Vejer de la Frontera: Vejer de la Frontera in der Provinz Cádiz ist mit seinem Strand El Palmar zum Surfen geradezu legendär. Der Strand liegt zwischen Caños de Meca und Conil de la Frontera. Hier erwartet dich ein langer Streifen unberührten Strandes mit einer Atmosphäre geprägt von Felsen und Vegetation. An dem Surfsstrand bieten mehrere Schulen verstreut über den ganzen Küstenstreifen Kurse und Leihboards an. Surfer jeden Alters und Könnens treffen sich hier. Ost- und Westwind wechseln sich ständig ab und die Wellen kommen in kleinen Röhren. Die beste Zeit zum Surfen ist von September bis März, Surfen aber das ganze Jahr über möglich.

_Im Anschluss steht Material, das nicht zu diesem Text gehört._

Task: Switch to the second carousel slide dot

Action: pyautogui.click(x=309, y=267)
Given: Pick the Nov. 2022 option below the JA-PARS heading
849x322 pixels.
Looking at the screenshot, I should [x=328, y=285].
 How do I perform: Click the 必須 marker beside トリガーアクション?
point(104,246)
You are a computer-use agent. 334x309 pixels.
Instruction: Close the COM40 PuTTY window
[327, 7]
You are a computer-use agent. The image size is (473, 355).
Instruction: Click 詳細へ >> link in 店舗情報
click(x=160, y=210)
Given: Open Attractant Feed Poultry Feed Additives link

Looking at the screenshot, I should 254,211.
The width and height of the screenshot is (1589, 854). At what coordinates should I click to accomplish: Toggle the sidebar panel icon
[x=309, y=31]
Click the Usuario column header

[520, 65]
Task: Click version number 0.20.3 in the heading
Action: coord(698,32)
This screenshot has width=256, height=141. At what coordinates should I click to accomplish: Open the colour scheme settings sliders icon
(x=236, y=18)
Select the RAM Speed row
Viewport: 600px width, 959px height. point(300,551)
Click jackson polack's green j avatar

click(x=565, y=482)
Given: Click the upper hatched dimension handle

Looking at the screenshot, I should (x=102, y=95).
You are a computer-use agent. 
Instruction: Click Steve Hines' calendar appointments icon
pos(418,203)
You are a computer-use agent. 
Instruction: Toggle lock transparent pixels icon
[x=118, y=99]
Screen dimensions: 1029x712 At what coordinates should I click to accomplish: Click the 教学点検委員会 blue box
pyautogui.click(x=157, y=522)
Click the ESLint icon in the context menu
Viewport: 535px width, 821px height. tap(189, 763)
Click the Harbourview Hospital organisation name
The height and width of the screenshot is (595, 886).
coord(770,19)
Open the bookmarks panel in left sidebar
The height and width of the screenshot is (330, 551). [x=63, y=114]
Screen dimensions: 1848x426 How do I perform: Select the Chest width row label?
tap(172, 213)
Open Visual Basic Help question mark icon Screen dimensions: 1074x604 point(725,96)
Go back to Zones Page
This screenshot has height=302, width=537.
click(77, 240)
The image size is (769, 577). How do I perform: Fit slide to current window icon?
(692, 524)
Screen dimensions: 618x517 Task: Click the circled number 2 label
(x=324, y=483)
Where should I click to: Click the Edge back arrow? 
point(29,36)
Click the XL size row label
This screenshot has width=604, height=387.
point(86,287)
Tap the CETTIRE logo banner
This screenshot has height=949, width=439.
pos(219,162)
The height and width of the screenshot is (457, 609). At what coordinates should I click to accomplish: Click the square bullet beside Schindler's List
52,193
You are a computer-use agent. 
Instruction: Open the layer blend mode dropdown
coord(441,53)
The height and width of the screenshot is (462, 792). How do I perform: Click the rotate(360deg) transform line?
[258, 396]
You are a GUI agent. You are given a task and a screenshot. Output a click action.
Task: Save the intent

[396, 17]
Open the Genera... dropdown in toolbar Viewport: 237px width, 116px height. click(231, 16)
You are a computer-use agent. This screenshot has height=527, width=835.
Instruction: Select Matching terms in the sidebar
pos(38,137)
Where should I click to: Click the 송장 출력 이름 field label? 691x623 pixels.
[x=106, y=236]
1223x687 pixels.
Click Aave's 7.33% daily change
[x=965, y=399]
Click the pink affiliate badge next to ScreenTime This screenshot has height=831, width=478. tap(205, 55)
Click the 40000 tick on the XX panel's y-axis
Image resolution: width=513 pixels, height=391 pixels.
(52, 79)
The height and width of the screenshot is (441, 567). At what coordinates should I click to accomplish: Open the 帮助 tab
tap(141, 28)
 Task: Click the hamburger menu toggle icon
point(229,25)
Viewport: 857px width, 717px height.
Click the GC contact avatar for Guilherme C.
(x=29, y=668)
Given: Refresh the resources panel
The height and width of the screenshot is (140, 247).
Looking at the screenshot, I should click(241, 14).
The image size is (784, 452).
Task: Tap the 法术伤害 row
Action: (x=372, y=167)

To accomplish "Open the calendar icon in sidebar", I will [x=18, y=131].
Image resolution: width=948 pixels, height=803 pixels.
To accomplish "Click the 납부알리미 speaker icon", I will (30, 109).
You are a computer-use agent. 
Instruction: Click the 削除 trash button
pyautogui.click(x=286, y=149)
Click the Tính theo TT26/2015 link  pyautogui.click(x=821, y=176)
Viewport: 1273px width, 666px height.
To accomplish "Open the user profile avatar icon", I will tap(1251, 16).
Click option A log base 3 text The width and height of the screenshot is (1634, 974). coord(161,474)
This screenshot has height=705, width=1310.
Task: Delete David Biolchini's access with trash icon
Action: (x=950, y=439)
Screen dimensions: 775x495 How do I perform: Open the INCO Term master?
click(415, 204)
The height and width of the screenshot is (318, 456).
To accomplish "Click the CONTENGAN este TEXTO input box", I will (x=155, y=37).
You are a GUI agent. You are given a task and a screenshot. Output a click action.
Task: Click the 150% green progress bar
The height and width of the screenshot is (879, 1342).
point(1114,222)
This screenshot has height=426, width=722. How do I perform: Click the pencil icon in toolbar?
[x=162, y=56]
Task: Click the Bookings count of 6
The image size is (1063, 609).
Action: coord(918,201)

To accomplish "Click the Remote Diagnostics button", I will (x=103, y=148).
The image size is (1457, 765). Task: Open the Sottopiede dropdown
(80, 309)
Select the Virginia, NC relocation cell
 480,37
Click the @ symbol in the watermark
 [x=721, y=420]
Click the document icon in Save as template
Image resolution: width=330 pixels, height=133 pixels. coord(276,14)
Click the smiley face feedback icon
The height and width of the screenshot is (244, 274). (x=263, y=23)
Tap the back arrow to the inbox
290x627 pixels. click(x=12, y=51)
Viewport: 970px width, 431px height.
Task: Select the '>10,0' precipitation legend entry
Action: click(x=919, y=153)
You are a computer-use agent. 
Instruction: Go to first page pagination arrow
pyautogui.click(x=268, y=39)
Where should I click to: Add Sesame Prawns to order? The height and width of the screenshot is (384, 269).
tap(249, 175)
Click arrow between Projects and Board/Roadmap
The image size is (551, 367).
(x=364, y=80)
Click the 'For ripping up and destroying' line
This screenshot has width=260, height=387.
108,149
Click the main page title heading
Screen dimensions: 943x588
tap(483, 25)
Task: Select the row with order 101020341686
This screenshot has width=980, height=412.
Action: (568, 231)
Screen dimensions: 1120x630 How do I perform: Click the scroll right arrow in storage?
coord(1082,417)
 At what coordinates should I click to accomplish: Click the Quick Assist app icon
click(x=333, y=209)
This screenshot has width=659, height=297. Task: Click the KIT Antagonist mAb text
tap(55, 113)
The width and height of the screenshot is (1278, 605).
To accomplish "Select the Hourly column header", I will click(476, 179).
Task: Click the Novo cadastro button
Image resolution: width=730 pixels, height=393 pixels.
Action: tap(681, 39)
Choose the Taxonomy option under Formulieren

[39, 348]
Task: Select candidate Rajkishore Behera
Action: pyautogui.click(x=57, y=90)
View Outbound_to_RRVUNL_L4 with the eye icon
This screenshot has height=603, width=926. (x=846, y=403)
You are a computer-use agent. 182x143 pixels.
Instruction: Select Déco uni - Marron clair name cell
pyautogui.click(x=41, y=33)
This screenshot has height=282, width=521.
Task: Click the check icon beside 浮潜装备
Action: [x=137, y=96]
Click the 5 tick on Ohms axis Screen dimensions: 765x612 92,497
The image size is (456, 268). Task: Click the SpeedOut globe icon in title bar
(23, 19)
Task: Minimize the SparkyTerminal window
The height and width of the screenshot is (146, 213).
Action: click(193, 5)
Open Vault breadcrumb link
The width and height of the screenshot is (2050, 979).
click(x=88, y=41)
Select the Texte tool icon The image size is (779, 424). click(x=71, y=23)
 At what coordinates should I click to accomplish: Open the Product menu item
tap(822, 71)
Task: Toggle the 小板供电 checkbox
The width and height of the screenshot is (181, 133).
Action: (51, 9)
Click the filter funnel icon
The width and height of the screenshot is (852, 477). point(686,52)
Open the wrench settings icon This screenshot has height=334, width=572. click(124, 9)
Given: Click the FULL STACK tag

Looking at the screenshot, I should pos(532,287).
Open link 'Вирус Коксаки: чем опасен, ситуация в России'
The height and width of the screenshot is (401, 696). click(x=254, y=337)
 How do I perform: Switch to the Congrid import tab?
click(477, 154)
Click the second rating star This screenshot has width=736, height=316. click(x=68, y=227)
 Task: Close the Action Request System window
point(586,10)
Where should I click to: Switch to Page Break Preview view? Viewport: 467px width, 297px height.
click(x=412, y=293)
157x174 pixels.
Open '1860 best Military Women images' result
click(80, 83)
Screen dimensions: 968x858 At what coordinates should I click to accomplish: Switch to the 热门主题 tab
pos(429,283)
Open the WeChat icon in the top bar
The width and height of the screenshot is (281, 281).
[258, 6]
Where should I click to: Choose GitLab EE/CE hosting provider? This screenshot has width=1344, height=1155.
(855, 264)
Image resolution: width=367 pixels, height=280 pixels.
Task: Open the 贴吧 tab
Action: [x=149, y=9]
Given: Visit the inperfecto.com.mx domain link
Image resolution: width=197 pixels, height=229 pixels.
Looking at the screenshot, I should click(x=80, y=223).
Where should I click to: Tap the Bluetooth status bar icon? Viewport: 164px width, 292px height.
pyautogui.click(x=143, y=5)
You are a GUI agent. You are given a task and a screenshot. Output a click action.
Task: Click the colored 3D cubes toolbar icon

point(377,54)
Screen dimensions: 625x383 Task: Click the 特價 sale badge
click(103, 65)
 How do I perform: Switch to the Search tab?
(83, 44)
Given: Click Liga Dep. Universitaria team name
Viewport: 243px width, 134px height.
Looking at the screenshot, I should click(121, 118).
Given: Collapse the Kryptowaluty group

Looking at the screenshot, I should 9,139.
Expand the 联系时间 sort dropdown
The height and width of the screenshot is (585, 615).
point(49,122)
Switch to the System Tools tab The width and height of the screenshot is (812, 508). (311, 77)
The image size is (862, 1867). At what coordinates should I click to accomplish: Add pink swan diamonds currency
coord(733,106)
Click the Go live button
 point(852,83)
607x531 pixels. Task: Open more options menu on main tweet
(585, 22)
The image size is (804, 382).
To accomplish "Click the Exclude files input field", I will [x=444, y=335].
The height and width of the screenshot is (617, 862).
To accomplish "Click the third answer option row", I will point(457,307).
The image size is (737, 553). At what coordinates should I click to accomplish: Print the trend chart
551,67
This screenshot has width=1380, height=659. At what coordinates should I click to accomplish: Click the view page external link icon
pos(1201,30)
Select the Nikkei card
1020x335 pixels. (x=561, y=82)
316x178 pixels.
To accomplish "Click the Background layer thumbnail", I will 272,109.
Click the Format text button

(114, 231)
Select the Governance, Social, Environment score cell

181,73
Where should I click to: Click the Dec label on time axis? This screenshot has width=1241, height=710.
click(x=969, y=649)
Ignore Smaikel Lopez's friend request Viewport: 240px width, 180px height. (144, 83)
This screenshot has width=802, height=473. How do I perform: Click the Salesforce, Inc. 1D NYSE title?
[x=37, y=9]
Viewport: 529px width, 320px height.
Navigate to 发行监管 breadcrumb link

Marbella: Marbella, die Stadt der Reichen und der Schönen, bietet auch zahlreiche Strände und Spots für Surfer an und solche die es werden wollen. Bei Ostwind kannst du praktisch überall surfen, bei Westwind musst du die richtigen Stellen kennen. Am besten bei den lokalen Surfschulen nachfragen. Für Surfen mit Kindern empfiehlt sich der Strand Playa de Cabopino. Ebenfalls beliebt bei Surfern ist der Strand Playa de Atalaya in Estepona, südlich von Marbella.

Auch gut zum Surfen: Conil de la Frontera, Chiclana, Playa de Mazagón im Nationalpark Coto de Doñana, Playa del Carmen in Barbate, Playa Punta del Río in Salobreña.

Andalusien ist ein Paradies für Surfer

Aufgrund seiner Lage an zwei Meeren und zwischen zwei Kontinenten und der besonderen geologischen Bedingungen – an vielen Stellen reichen die Berge bis ans Meer. Die Sonne scheint fast jeden Tag und auch im Winter wird es selten kälter als 10 Grad. Gutes Essen und nette Leute und viele Gleichgesinnte, die die Leidenschaft mit Wind und Wellen teilen, machen das Surferglück in Andalusien komplett. Außerdem kommst du sowohl mit dem Wohnmobil als auch mit dem Flugzeug schnell her.